What is it like to create a satiating environment full of risk, splendor and charm only to watch us pollute because we want more and more and more and more and more plastic upon plastic upon plastic upon plastic? What is it like to create safe places and watch us desecrate them with our emotional baggage, physical trash, and political circuses? What is it like to love us deeply, profoundly, completely, wholly, purely, understanding that we see you as a trite God only offering religion? What is it like to view the vast gulf between your expression of love and our knee jerk reactions to sin? What is like to walk among your creation and experience our shunning?

What is it like to describe and demonstrate love only to watch us redefine, creating overwhelmed and underpaid social service departments? What is it like to know our disgusting words before they come out of our disgusting mouths? What is it like to watch us lie to one another in your sacred places? What is it like to witness our heart adulteries and then watch us shun anyone caught in the act?

Honestly? How do you do this? For you have so many problems. You have so many complaints. You have so many returns handing in glory for cheap expressions of love. Or just telling you straight up - You don't work. Because all we want is something tangible. Faith is way too hard.
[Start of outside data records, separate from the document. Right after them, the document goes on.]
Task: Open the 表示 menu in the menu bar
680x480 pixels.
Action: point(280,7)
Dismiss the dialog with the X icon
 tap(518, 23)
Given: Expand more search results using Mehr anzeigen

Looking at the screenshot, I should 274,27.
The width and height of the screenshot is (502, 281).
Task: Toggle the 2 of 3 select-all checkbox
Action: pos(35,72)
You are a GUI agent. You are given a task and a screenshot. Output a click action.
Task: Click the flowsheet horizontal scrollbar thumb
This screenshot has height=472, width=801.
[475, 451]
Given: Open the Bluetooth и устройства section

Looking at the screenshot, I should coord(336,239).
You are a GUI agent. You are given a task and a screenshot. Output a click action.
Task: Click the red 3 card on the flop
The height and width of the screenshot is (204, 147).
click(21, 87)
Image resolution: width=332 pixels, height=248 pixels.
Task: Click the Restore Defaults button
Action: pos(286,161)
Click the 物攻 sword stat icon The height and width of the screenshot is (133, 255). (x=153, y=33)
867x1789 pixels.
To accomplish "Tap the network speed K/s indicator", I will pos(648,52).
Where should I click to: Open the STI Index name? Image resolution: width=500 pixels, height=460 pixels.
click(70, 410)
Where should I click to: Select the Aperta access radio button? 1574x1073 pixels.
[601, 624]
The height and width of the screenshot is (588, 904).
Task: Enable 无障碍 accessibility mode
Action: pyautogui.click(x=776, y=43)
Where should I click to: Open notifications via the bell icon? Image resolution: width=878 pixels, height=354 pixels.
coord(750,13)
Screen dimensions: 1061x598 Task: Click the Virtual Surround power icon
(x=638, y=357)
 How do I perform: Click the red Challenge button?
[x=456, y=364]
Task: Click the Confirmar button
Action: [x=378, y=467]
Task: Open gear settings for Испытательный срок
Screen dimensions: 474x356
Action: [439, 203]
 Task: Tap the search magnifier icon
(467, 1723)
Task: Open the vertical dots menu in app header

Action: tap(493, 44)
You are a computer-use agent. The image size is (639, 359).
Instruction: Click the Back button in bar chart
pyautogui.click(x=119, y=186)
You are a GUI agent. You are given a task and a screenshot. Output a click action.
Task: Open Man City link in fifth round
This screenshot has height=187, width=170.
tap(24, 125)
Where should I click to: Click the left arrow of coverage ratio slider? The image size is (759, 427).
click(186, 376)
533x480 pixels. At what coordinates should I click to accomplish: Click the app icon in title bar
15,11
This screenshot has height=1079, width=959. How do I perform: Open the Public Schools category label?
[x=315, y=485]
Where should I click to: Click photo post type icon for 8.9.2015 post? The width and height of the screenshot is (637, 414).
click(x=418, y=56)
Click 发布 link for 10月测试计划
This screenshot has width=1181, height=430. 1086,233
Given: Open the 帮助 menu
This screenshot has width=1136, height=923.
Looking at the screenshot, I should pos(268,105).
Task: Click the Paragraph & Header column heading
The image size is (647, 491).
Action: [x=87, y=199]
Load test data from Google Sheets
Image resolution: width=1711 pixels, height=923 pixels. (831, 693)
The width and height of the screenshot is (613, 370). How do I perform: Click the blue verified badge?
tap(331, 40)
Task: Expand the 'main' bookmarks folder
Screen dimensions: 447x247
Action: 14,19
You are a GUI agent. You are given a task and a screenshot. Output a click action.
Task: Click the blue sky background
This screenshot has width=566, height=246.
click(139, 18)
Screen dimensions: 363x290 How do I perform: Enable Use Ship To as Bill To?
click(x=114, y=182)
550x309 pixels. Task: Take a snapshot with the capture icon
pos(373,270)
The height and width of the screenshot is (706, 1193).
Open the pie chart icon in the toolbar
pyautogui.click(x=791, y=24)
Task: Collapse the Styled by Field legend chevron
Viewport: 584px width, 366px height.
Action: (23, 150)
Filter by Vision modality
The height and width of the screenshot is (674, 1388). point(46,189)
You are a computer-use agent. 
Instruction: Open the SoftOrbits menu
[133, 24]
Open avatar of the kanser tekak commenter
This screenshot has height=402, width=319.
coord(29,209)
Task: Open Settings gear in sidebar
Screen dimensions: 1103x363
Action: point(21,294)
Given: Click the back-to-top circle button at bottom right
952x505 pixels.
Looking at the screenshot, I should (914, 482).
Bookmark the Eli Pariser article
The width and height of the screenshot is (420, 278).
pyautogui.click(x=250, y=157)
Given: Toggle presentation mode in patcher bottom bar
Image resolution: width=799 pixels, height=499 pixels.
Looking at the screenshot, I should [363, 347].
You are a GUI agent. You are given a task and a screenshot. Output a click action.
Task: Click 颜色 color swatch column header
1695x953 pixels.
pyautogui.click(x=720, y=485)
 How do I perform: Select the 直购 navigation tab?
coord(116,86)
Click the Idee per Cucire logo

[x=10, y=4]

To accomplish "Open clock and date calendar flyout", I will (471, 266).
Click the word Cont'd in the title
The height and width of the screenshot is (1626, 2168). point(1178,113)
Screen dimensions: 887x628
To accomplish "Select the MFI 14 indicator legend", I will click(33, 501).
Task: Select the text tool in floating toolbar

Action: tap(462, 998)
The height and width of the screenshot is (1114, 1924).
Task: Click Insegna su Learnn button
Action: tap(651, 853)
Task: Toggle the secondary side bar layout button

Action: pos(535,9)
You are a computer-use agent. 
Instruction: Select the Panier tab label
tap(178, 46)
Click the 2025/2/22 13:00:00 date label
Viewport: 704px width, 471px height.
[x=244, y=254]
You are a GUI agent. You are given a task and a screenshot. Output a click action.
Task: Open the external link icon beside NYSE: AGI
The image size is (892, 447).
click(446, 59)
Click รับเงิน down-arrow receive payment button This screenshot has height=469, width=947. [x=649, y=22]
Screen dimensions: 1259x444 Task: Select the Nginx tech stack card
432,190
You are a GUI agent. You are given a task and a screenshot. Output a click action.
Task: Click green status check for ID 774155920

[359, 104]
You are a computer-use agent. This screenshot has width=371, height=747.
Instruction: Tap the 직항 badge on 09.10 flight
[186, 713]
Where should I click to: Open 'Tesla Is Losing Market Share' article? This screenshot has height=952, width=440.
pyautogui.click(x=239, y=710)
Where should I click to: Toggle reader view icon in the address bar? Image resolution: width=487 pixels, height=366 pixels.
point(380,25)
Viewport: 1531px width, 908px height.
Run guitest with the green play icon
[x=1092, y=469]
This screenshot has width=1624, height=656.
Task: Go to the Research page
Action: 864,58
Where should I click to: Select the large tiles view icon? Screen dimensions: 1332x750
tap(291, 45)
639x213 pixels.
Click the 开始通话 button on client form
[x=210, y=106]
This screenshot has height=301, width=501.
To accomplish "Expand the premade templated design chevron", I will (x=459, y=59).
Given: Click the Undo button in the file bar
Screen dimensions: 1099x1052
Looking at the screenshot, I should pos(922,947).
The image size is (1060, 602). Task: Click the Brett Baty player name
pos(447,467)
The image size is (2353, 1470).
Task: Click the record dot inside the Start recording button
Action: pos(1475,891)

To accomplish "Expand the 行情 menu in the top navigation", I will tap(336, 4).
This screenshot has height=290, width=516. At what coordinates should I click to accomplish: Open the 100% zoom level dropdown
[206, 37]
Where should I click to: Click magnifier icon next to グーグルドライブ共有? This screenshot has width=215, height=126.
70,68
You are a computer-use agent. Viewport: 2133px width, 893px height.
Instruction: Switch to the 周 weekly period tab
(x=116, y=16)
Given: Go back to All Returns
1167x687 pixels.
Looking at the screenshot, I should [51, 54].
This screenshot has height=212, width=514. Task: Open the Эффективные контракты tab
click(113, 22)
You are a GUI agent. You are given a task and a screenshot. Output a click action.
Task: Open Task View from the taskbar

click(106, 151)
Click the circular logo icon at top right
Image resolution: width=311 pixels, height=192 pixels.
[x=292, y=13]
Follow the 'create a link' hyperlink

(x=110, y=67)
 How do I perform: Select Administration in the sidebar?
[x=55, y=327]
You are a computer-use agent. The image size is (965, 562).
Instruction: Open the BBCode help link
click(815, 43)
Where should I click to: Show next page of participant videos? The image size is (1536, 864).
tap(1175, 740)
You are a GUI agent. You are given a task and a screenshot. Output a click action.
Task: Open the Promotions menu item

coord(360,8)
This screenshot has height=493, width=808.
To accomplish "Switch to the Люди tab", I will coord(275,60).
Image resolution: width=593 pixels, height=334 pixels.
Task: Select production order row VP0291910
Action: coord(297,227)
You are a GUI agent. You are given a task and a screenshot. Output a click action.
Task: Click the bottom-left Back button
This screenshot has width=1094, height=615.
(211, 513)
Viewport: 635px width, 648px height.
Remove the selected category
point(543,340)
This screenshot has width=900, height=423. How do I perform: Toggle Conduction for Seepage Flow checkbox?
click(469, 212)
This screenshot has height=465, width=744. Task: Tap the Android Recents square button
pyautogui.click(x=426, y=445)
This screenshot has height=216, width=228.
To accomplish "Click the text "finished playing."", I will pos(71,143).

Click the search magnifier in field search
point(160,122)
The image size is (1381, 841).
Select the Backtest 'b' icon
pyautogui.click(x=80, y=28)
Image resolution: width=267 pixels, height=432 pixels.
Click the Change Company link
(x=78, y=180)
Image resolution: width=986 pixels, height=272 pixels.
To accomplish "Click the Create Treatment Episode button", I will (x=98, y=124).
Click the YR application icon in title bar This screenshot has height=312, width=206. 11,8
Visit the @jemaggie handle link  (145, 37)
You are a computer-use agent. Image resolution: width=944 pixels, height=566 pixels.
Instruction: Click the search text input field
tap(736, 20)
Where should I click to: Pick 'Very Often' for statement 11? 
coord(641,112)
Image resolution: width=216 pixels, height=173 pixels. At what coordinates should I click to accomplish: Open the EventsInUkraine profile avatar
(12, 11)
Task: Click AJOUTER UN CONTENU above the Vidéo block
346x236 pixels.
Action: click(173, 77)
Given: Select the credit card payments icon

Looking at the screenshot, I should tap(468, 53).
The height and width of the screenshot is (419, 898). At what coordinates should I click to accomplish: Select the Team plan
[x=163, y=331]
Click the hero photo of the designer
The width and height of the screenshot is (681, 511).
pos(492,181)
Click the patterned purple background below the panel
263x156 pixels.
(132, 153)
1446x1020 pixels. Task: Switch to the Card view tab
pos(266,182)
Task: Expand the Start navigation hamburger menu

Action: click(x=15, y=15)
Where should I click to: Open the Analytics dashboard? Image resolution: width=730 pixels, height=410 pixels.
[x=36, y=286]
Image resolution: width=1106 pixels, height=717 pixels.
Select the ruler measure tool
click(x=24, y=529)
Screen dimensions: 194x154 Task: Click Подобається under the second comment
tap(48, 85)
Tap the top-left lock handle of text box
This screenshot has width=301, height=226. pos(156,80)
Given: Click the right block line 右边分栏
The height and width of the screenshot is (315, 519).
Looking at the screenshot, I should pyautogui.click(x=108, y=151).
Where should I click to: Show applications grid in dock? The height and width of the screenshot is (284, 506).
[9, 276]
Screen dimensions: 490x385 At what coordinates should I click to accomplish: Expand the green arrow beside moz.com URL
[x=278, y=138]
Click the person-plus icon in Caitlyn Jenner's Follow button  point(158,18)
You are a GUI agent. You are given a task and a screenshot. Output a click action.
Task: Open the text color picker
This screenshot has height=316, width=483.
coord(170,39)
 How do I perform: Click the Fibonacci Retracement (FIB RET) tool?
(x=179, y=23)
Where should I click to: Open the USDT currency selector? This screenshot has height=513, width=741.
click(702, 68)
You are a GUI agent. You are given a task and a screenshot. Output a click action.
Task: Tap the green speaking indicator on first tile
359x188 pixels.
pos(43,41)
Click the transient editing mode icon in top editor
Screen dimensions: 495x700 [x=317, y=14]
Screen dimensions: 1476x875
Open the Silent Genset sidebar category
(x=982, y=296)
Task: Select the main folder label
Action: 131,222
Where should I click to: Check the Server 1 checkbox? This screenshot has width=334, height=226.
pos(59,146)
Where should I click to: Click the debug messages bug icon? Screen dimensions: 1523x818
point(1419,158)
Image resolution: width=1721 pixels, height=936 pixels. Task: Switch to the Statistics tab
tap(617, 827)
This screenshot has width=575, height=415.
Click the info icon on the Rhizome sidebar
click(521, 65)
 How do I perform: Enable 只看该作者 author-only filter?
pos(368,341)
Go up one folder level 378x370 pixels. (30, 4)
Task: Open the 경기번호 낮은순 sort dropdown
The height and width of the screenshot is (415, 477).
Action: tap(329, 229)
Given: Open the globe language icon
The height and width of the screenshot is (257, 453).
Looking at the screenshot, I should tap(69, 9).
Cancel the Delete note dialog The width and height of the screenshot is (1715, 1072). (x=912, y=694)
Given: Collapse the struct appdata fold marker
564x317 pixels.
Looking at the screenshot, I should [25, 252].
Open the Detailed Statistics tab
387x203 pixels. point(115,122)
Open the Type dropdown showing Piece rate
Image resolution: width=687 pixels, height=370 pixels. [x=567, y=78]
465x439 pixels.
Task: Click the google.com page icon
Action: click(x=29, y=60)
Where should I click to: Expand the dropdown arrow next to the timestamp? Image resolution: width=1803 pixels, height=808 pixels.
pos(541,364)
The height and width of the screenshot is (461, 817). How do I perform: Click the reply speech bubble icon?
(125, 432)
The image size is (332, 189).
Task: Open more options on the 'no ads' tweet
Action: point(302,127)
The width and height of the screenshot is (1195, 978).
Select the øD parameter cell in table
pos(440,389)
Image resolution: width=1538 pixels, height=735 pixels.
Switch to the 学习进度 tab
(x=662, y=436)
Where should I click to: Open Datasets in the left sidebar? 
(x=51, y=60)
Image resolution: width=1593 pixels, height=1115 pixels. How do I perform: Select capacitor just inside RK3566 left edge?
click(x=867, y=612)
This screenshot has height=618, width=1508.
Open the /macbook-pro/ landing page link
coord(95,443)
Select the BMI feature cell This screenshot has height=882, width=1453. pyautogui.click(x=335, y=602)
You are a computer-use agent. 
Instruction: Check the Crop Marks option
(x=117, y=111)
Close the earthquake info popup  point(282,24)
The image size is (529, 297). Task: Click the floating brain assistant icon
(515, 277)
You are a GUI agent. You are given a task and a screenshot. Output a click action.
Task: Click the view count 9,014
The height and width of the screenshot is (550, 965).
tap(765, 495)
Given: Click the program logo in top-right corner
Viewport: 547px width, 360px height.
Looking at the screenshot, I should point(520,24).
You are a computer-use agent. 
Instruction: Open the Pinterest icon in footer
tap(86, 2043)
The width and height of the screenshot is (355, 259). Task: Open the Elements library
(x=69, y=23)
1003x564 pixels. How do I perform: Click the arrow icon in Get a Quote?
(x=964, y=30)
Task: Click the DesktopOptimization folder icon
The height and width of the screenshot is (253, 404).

But you desire relationships. And this is at the risk of discord, evil, and harm. You give us freedom of choice with all the necessary boundaries, helps, insights, instructions, written accounts to warn, to enlighten, to inspire, to strengthen. And you fully understand the risk of free love, free will, free choice. It is evil, heartache, pain, turmoil, refugees, sickness, and suffering.

At the first ancient moment we decided not to listen or consult you, you began to grieve. Only you understood the terrible outcome. At that very moment we decided not to look to our Creator. We created evil, human style. God had nothing to do with it. Only a God desiring relationships creates humans with the capacity to not choose Him, to not choose life, to not choose freedom, to choose justice, to not choose truth. Who else in their right mind would desire love bonds at the risk of this? But His mind is righteous and this we can only understand through His son.

Father you risked it all for all of us. How you did this will never cease to amaze me!